How AI is Taking on Sensors

05-02-2021 | By Robin Mitchell

Recently, Tufts University engineers developed flexible thread-based sensors that can be used to read data from the neck as direction, angle, and displacement. How does the engineers' sensor work, and how is AI becoming more important in sensor systems?

Engineers Develop Thread-Based Sensors

Recently, Tufts University engineers developed flexible sensors that can be either directly attached to the skin or woven into the material to determine displacement, rotation, and direction. The sensors' key factor is not the thread material, but the coating which provides electrical conductivity. The coating used is a carbon-based ink, and as the threads are deformed, stretched, and strained, they conduct electricity differently.

To make the sensors detect a wide range of different readings, two threads were placed in an X shape that can either be connected to the skin directly using a patch or woven into clothing. However, simply measuring the sensors' electrical conductivity is not enough to determine the current activity (rotation, displacement, and direction).

Instead, an AI reads the results from the sensors, and past data and training allow the AI to make many determinations about what the sensor is detecting. The AI's accuracy rate is currently around 93%, and this includes more than simple activity monitoring (i.e. rotation angle and amount of displacement is inferred by the AI).

How AI is Becoming Important in Sensors

Normally when an announcement is released to the public, the immediate content is what is of interest. However, in the case of the sensors produced by the engineers from Tufts University, the use of AI is what makes this announcement of particular interest.

Historically, sensors have been designed to react to some environmental stimuli, and produce either a simple binary value or proportional reading to that stimuli. For example, a temperature sensors resistance may linearly (approximately), increase as the temperature increases, and thus a binary number can be generated from this data to display the temperature. 

However, the introduction of AI is now creating a new generation of sensor technology. Creating a cross-shaped conductor placed on the back of the neck can demonstrate resistance changes, but to try and determine what is going on by simply looking at the sensor's raw resistance values can be nearly impossible.
---
#### Problems
#1 What coating gives the threads in the AI sensors article their electrical conductivity?
#2 Print the stretch of the AI sensors article from "How AI is Taking" through "conduct electricity differently.", word for word.

#### Data provided
---
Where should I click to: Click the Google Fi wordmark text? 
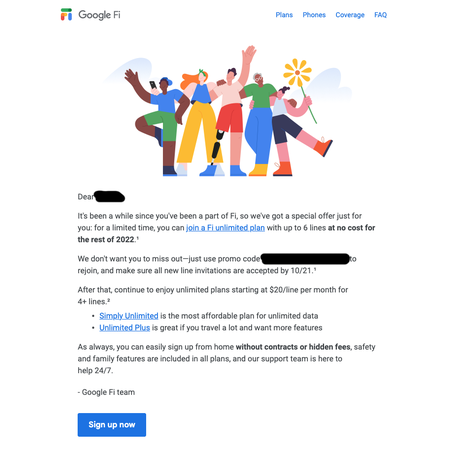coord(99,15)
---
#### Solutions below
#1 A carbon-based ink.

#2
How AI is Taking on Sensors

05-02-2021 | By Robin Mitchell

Recently, Tufts University engineers developed flexible thread-based sensors that can be used to read data from the neck as direction, angle, and displacement. How does the engineers' sensor work, and how is AI becoming more important in sensor systems?

Engineers Develop Thread-Based Sensors

Recently, Tufts University engineers developed flexible sensors that can be either directly attached to the skin or woven into the material to determine displacement, rotation, and direction. The sensors' key factor is not the thread material, but the coating which provides electrical conductivity. The coating used is a carbon-based ink, and as the threads are deformed, stretched, and strained, they conduct electricity differently.